A la 2ème place : Saïs (1906), Zariba (1922), Isola Bella (1924), Sylvanire (1937), Longthanh (1941), Esmeralda (1942), Raïta (1945), Saraca (1969), Smuggly (1983), Abbatiale (1998), Volvoreta (2000), Germance (2006), Mrs Lindsay (2007), Gagnoa (2008) et Sistercharlie (2017).
A la 3ème place : Fiasque (1923), Tanaïs (1928), Rarity (1934), Clairvoyante (1935), Royalebuchy (1936), Pampa Bella (1984), Air de Rien (1990) et Brilliance (1997).
A Epsom, les gagnantes du Prix Pénélope ont aussi fait excellente figure, remportant quatre victoires avec Brulette (1931), Sun Cap (1954), Monade (1962) et Pawneese (1976).
En Irlande, au Curragh, les Irish Oaks sont revenus en 1993 à Wemyss Bight qui avait auparavant enlevé le Prix Pénélope.
Enfin, dans le Prix Vermeille, les lauréates du Prix Pénélope comptent onze victoires grâce à Isola Bella (1924), Longthanh (1941), Folle Nuit (1943), Pirette (1946), Janiari (1956), Monade (1962), Roselière (1968), Saraca (1969), All Along (1982), Volvoreta (2000) et Mrs Lindsay (2007).
Penelope
Ce n’est pas le souvenir de la femme d’Ulysse que cette course tient à évoquer. Elle a pour but de célébrer la mémoire à la fois d’une pouliche française et d’une des plus grandes poulinières anglaises dont une partie de la descendance s’illustra en France.
Française, la Pénélope (1820, par Don Cossack et Helen) qui se distingua en gagnant le 5 septembre 1824 le Prix Royal, principale épreuve disputée au Champ-de-Mars sous la Restauration. Elle portait les couleurs du duc de Guiche, chargé de la direction du haras royal de Meudon ; sa descendance fut insignifiante.
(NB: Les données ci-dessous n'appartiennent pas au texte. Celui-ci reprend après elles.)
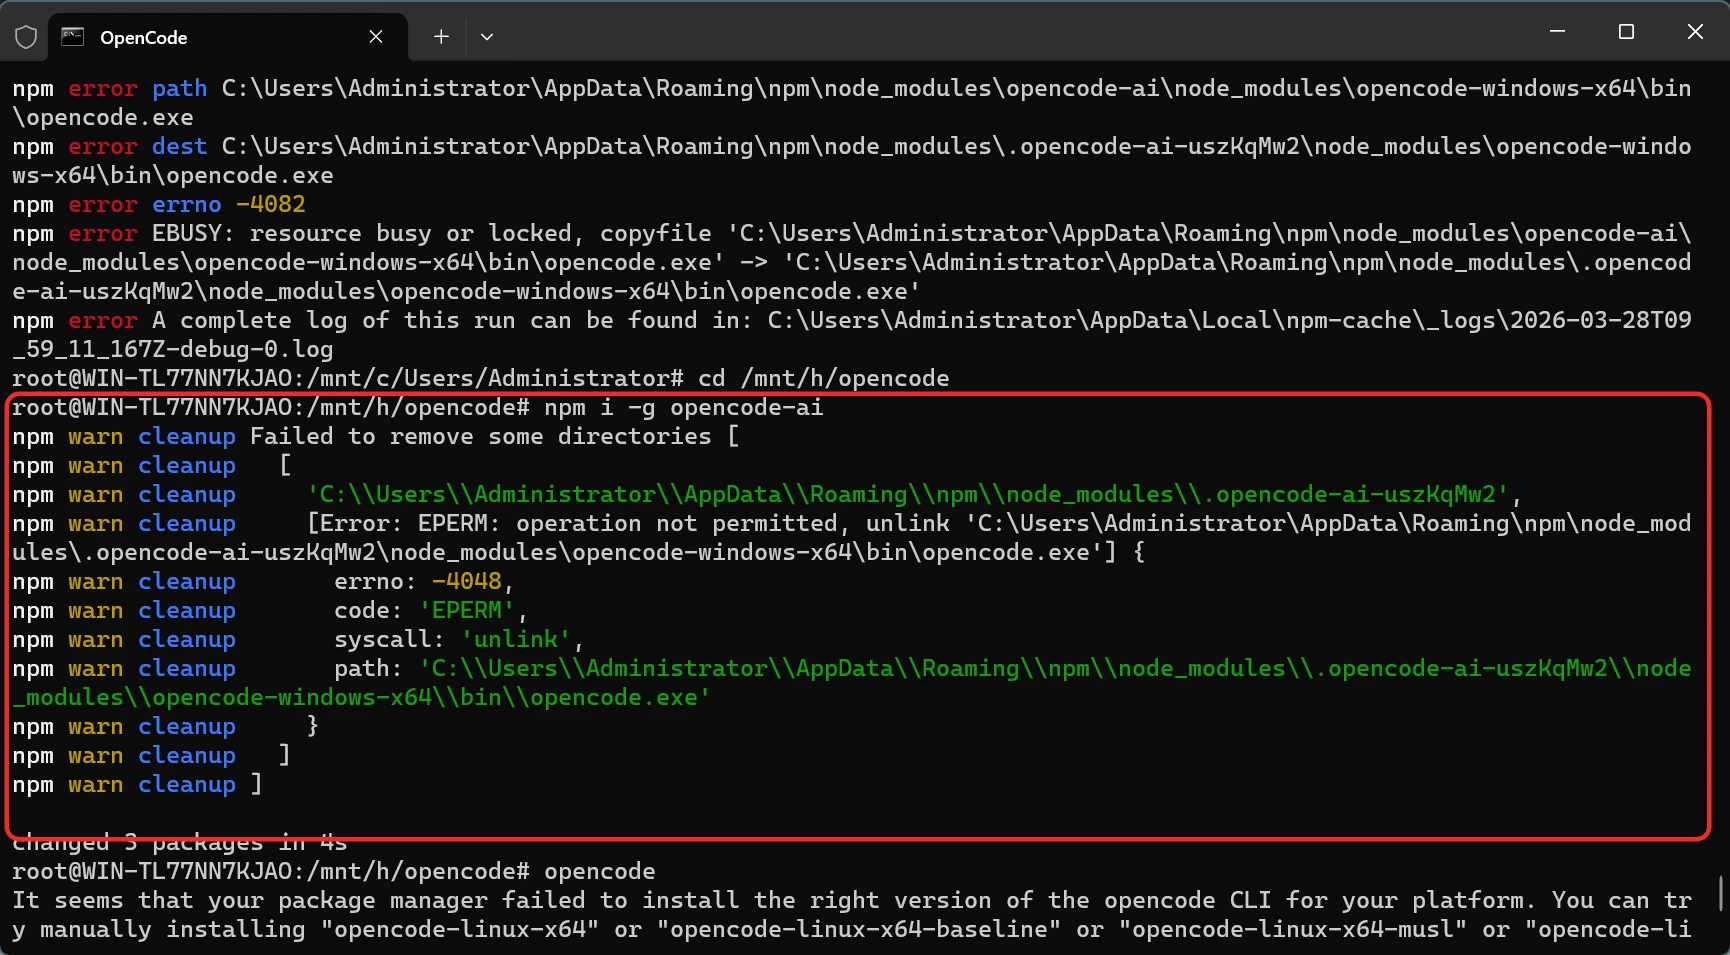Click the green 'EPERM' code value
The height and width of the screenshot is (955, 1730).
[467, 611]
Dans le 3ème volume des tables généalogiques dites de Bobinski (Family tables of racehorses), sont répertoriées cinq Penelope (sans accent, à l’anglaise), plus trois Penelope II. Si toutes ont parmi leurs descendants au moins un bon cheval, l’une les surclasse, Penelope née en 1798 chez le duc de Grafton, fille de Trumpator et Prunella (gravure ci-contre). Considérée comme la poulinière la plus représentative de son époque – « the most epoch-making mare in the Stud Book » – elle gagna dix-huit courses et produisit trois vainqueurs classiques Whalebone (1807, Derby et étalon influent), Whisker (1812, Derby) et Whizgig (1819, Mille Guinées). Parmi les produits de celle-ci, figure Oxygen (1828, Oaks) dont une fille Currency (1837 par St Patrick) fut importée en France en 1844 par Auguste Lupin. Cette acquisition fut bénéfique pour le grand éleveur français, Currency lui ayant donné deux vainqueurs classiques, Saint Germain (1847, par Attila) lauréat du Jockey Club, et Jouvence (1850, par Sting), réalisatrice du doublé Diane-Jockey Club. En plus de cette rare performance, Jouvence accomplit l’exploit d’aller gagner quelques jours plus tard le Goodwood Cup devenant ainsi le premier cheval français à remporter une course prestigieuse outre-Manche. Exploit qui eut un fort retentissement au sein du turf français et qui a incité, au début du XXe siècle, la Société Sportive d’Encouragement, gestionnaire de l’hippodrome de Maisons-Laffitte, à attribuer à une course réservée aux pouliches le nom de Pénélope (avec accent de ce côté de la Manche) à la glorieuse ancêtre de Jouvence.
D’autant plus que l’élevage français est aussi redevable à cette Penelope, par le biais de Cavatina (1845), une sœur utérine de Currency, de quelques autres très bons chevaux comme Sauterelle (1883, Prix du Cadran), Sibérie (1885, Prix du Cadran), Listman (1911, Poule d’Essai), ainsi que d’une célébrité en obstacle, Lutteur III (1904) héros du Grand National à Liverpool en 1909.